Renault Group is dissolving the Dongfeng partnership but says it will remain in China with electric vehicles, including a version of the Kwid mini-crossover sold under a number of Chinese brand names and future models developed with Jiangxi Jiangling Group; and light-commercial vehicles with Brilliance Jinbei. And it will continue to work on powertrains and components with alliance partner Nissan and Dongfeng.

But the gleaming factory in Wuhan built to produce Renault crossovers — the Captur, the Kadjar and the Koleos — will revert to Dongfeng. Most of the plant’s planned annual capacity of 150,000 vehicles was never used. 
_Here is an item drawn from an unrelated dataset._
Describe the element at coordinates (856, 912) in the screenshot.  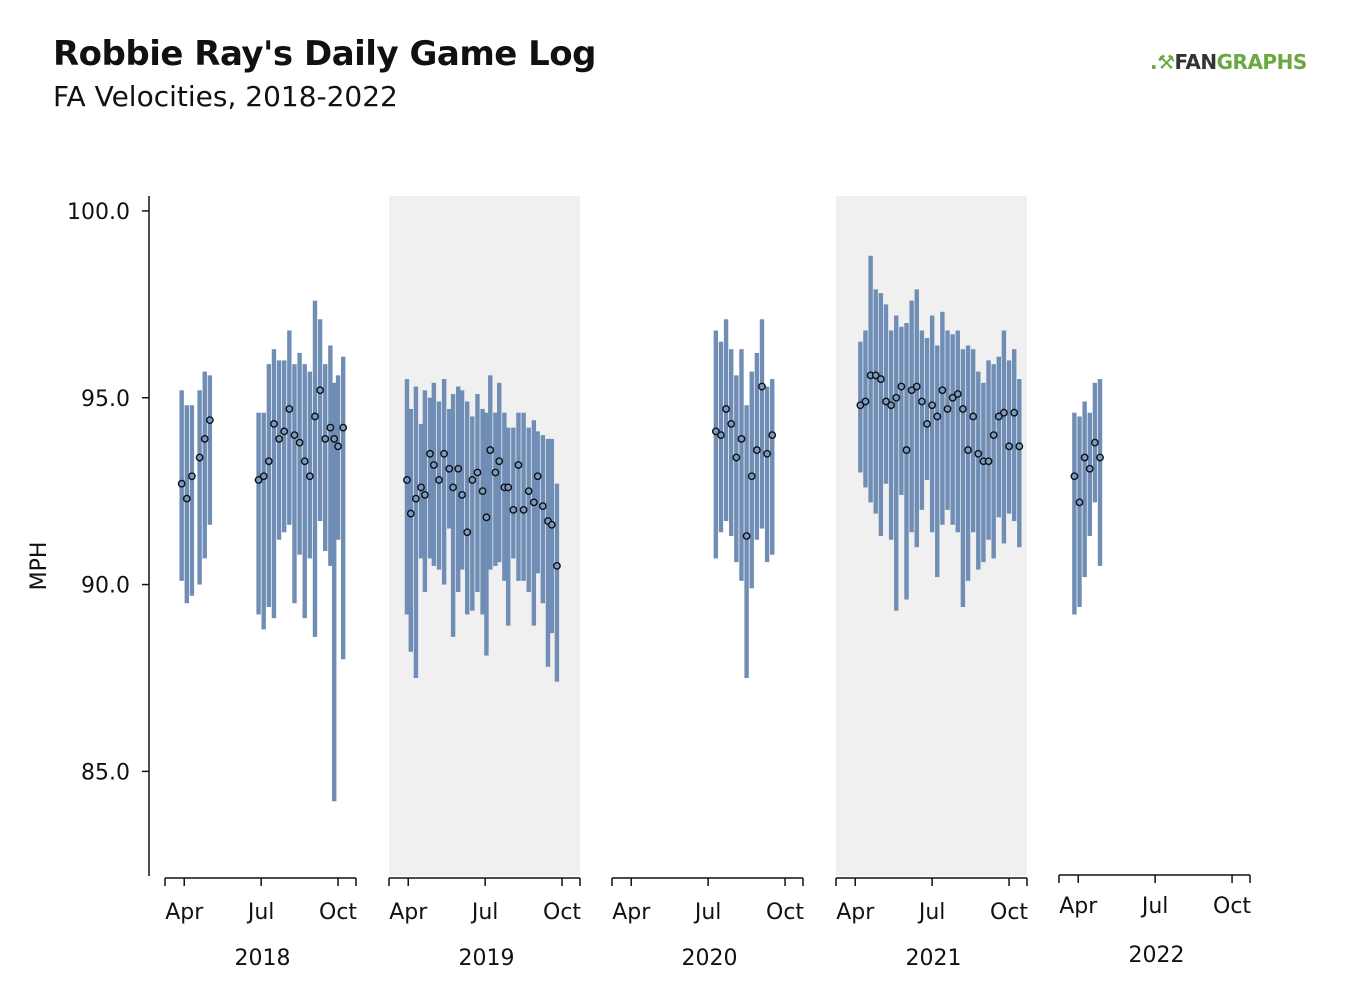
I see `x-tick-label: Apr` at that location.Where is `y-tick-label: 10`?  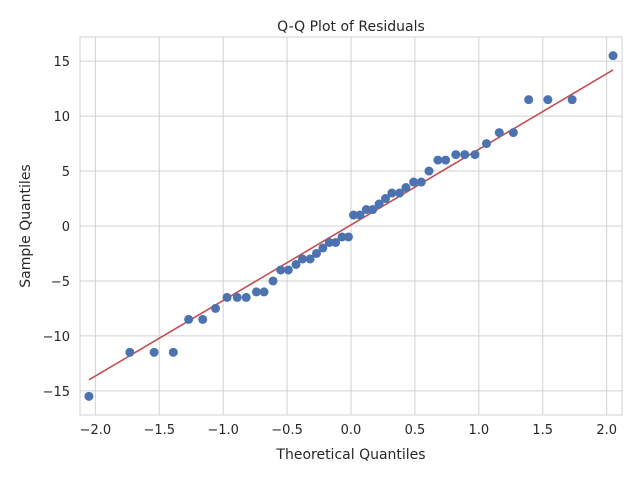 y-tick-label: 10 is located at coordinates (62, 118).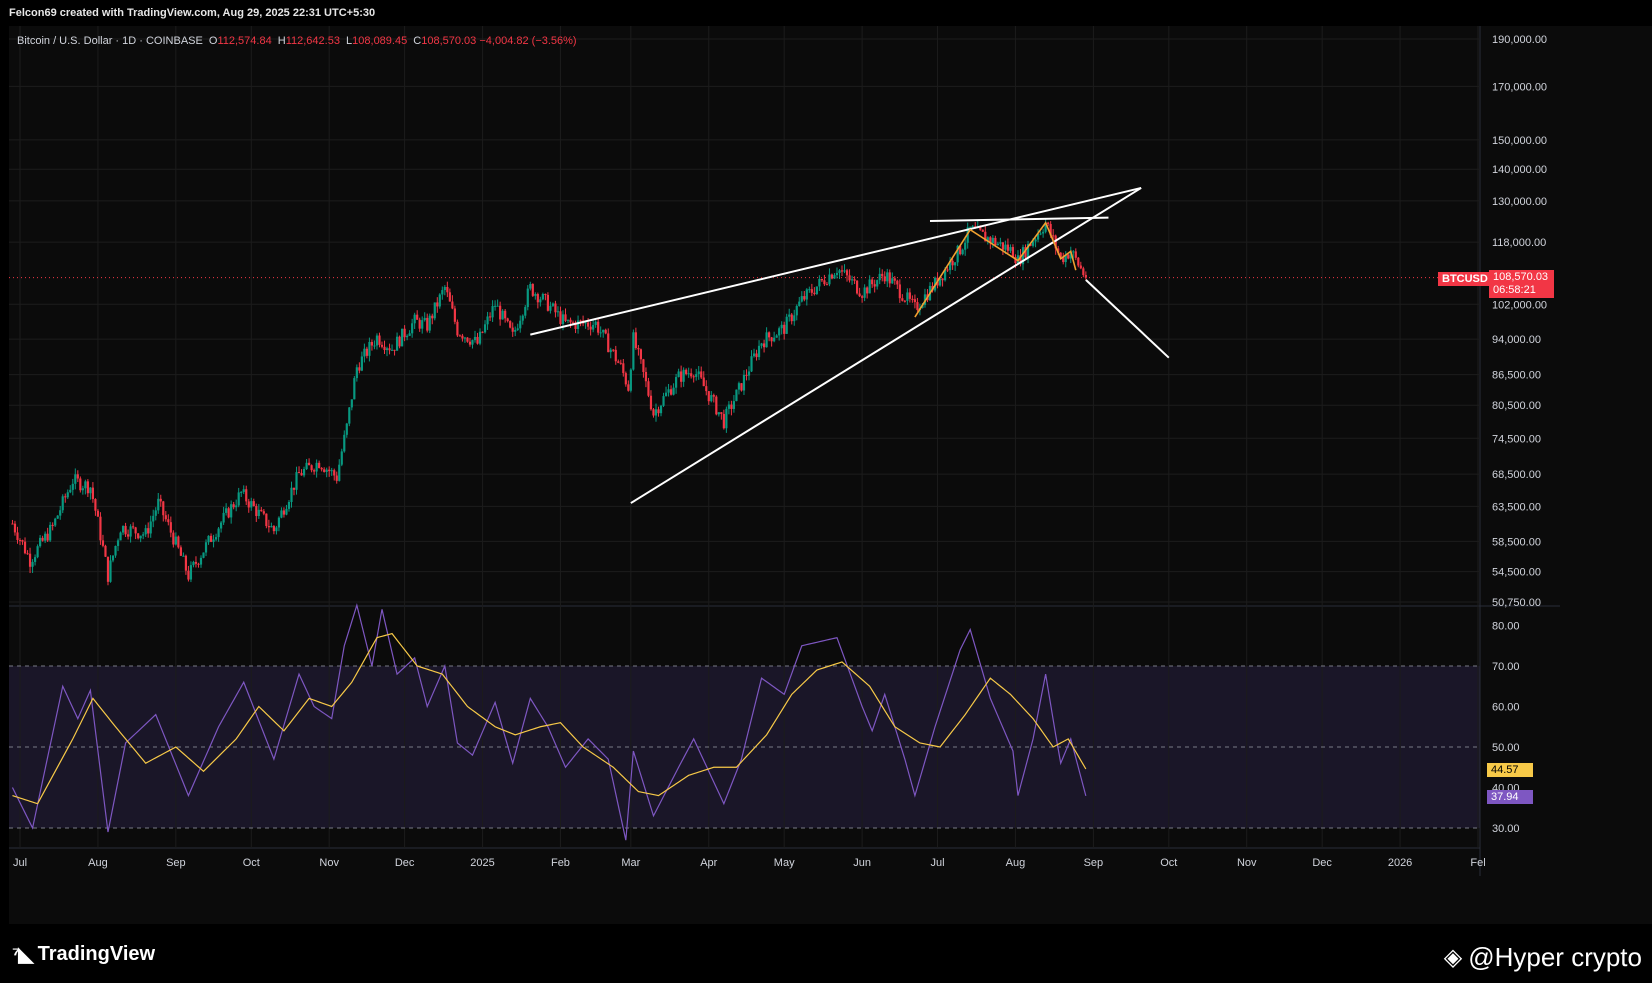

“We will concentrate on electric vehicles and light commercial vehicles, the two main drivers for future clean mobility and more efficiently leverage our relationship with Nissan,” said Francois Provost, the chairman of Renault Group’s China region.

To be sure, the Renault brand’s early exit from China was given a push by the Renault-Nissan alliance’s shaky finances and the need to find more synergies with Nissan. The automakers are expected to roll out a turnaround plan next month that will most likely include plant closures and a retreat from more unprofitable markets, such as China. And early this year the alliance announced a “leader-follower” strategy that cedes regions such as China to one automaker, in this case Nissan.

The venture with Dongfeng, known as DRAC, posted an operating loss of more than 1.5 billion yuan ($212 million) in 2019.